Foxl1⁺ hepatic progenitor cells (HPCs) differentiate into cholangiocytes and hepatocytes after liver injury. We investigated the requirement for Foxl1⁺ HPCs in recovery from liver injury in mice.

We developed mice in which we could trace and delete Foxl1-expressing HPCs and their descendants (Foxl1-Cre;Rosa^YFP/iDTR-inducible diphtheria toxin receptor [iDTR] mice). Foxl1-Cre–negative mice were used as controls. Liver damage was induced in male mice by placing them on choline-deficient, ethionine-supplemented (CDE) diets for 15 days; mice then were placed on normal diets and allowed to recover. Liver damage was induced in female mice by placing them on 3,5-diethoxycarbonyl-1,4-dihydrocollidine (DDC)–containing diets, followed by a recovery period. Some mice were given injections of diphtheria toxin during the recovery phase to delete Foxl1-Cre–marked HPCs and their descendants. Livers were collected from all mice and analyzed by immunofluorescence, quantitative reverse-transcription polymerase chain reaction, flow cytometry, and histologic analyses.

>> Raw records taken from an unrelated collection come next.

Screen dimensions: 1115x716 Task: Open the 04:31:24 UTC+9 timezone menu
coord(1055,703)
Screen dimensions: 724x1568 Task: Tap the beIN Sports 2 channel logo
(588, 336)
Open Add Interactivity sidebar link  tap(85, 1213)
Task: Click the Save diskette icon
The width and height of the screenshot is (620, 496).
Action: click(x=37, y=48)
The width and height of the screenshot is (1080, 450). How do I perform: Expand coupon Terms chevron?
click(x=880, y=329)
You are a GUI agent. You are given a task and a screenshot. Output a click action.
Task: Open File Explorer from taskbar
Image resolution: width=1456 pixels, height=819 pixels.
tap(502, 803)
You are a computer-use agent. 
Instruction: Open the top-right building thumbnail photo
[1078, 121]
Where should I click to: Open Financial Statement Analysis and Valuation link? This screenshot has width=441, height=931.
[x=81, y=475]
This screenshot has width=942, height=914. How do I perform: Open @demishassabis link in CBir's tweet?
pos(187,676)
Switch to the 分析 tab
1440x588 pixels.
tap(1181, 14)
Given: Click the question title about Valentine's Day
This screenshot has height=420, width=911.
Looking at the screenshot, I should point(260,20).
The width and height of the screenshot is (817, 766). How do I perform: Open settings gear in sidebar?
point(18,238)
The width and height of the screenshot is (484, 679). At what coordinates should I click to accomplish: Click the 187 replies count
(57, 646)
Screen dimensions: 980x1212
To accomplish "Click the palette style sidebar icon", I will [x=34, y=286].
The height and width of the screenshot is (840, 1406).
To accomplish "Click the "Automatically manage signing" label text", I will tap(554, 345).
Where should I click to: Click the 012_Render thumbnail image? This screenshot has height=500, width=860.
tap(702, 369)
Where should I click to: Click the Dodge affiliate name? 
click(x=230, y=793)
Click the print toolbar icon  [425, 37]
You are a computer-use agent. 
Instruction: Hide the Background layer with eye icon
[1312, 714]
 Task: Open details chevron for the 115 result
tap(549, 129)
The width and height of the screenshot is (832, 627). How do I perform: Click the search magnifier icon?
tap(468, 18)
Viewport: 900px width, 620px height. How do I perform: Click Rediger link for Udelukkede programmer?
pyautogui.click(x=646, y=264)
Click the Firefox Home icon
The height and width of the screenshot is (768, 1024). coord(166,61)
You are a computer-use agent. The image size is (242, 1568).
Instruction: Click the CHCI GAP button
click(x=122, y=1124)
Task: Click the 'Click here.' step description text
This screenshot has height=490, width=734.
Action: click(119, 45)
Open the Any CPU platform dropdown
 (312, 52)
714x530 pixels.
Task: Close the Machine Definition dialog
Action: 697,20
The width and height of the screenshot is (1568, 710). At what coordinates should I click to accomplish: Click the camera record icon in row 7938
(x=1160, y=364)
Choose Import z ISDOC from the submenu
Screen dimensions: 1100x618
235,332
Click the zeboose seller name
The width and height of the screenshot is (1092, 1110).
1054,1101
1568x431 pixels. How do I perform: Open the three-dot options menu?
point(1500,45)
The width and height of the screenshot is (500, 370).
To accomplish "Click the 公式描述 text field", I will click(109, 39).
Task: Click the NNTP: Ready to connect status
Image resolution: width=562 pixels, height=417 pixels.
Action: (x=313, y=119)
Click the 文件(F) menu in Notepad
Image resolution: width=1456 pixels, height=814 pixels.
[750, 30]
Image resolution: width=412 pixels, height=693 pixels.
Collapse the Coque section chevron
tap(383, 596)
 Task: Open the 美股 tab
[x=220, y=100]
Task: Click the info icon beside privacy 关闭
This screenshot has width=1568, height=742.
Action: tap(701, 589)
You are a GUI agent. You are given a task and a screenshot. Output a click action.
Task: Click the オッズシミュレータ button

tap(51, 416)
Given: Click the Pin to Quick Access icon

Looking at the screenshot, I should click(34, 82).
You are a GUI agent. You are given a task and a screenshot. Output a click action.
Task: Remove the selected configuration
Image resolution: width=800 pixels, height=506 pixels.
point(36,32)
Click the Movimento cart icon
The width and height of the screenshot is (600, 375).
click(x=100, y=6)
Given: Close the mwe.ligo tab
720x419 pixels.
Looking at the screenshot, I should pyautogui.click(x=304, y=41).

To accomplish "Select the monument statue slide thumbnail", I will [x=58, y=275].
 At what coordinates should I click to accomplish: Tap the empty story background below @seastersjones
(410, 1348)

Foxl1-Cre–marked HPCs were required for the development of cholangiocytes and hepatocytes in livers after CDE diet-induced injury. A smaller percentage of yellow fluorescent protein–positive (YFP⁺) hepatocytes contained markers of oxidative stress, DNA damage, or cell death than YFP-negative hepatocytes, indicating that YFP⁺ hepatocytes are newly formed cells. Injection of diphtheria toxin deleted YFP⁺ cells from Foxl1-Cre;Rosa^YFP/iDTR mice and prevented the resolution of hepatic steatosis. In mice recovering from DDC diet-induced injury, most cholangiocytes arose from Foxl1-Cre–marked HPCs. Deletion of YFP⁺ cells did not alter levels of markers of liver injury or liver function.

Based on studies of Foxl1-Cre;Rosa^YFP/iDTR mice, Foxl1⁺ HPCs and/or their descendants are required for the development of cholangiocytes and hepatocytes in liver after CDE diet-induced injury.